Mehr als die Hälfte der Einfamilienhäuser in Europa könnten, laut einer Studie, bei der Strom- und Wärmeversorgung autark sein. Das hat allerdings seinen Preis.

Mehr als die Hälfte der Einfamilienhäuser in Europa könnten laut einer Studie bei der Strom- und Wärmeversorgung autark sein – zumindest theoretisch. Die Studie bezieht sich dabei allerdings lediglich auf die auf Hausdächern verfügbare Solarkapazität. Bis 2050 könnte der Anteil demnach von 53 auf 75 Prozent steigen. Ob sich dies für Hausbesitzer auch rechne, ist eine andere Frage.

53 % der europäischen freistehenden Häuser hätten im Jahr 2020 laut der Studie demnach allein mit lokaler Sonneneinstrahlung auf Dächern ihren Stromverbrauch decken können.
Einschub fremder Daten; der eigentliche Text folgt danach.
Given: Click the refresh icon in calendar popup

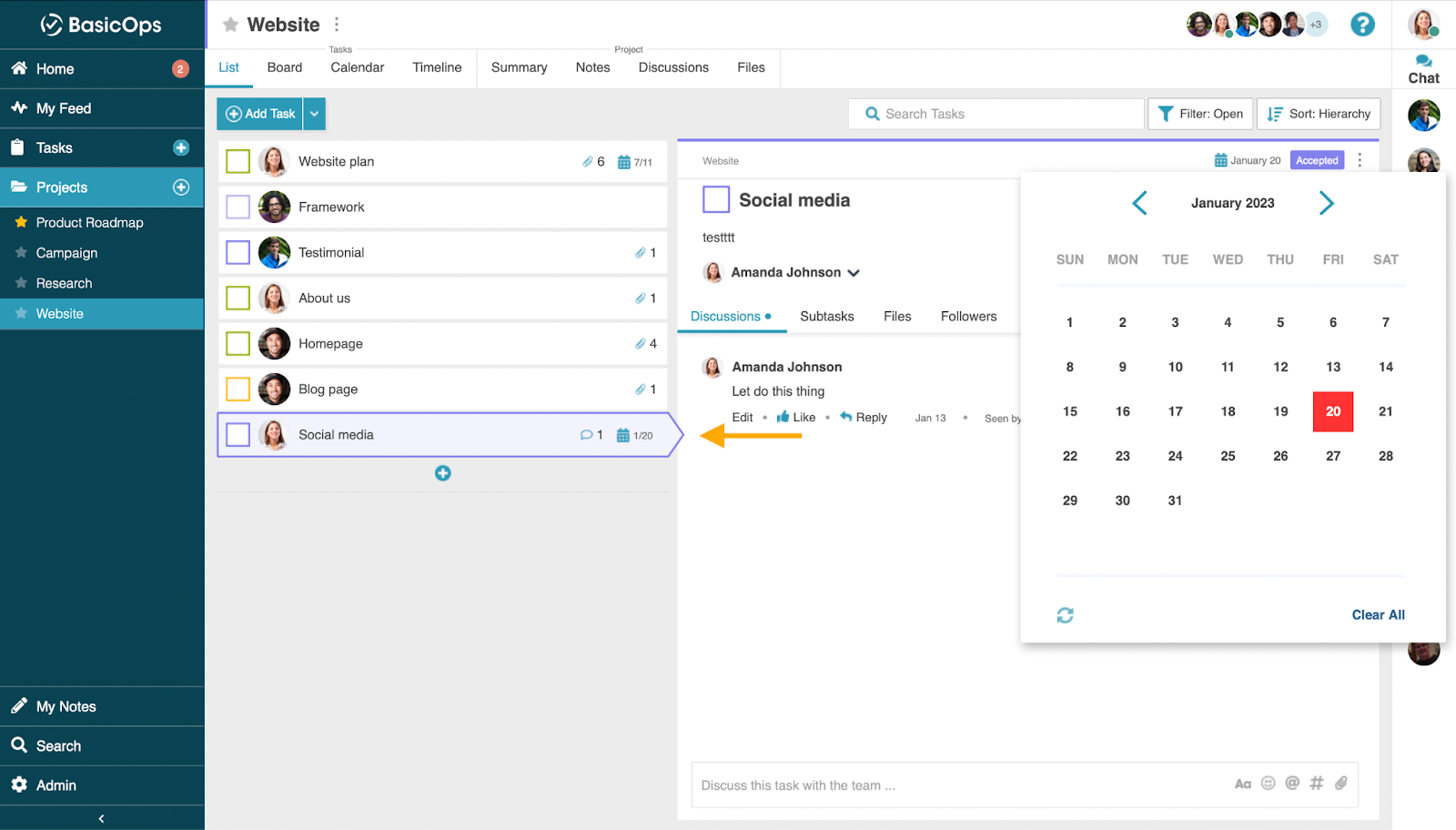Looking at the screenshot, I should click(1065, 615).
Für einzelne Haushalte gibt es allerdings keinen wirtschaftlichen Vorteil, unter aktuellen oder zukünftigen Bedingungen vollständig autark zu sein, obwohl die Kosten in einigen Fällen auf dem Niveau des Netzanschlusses liegen. Die Forscher schätzen, dass die Selbstversorgung für 5 % der 41 Millionen freistehenden Einfamilienhäuser in Europa im Jahr 2050 wirtschaftlich machbar sein wird, wenn die Haushalte bereit sind, bis zu 50 % mehr zu zahlen, als die Kosten für einen vollständigen Bezug von Strom und Wärme vom Netz.

Autarke Einfamilienhäuser bleiben teuer

Die Ergebnisse der Studie zeigen, dass es also auch im Jahr 2050 nicht die wirtschaftlichste Wahl sein wird, vom Netz zu gehen. Die Netzkosten werden steigen, während erneuerbare Energietechnologien erschwinglicher werden. Dennoch wird es wahrscheinlich nur sinnvoll sein, in autarke Gebäude zu investieren, wenn man bereit ist, mehr für die Autarkie zu bezahlen.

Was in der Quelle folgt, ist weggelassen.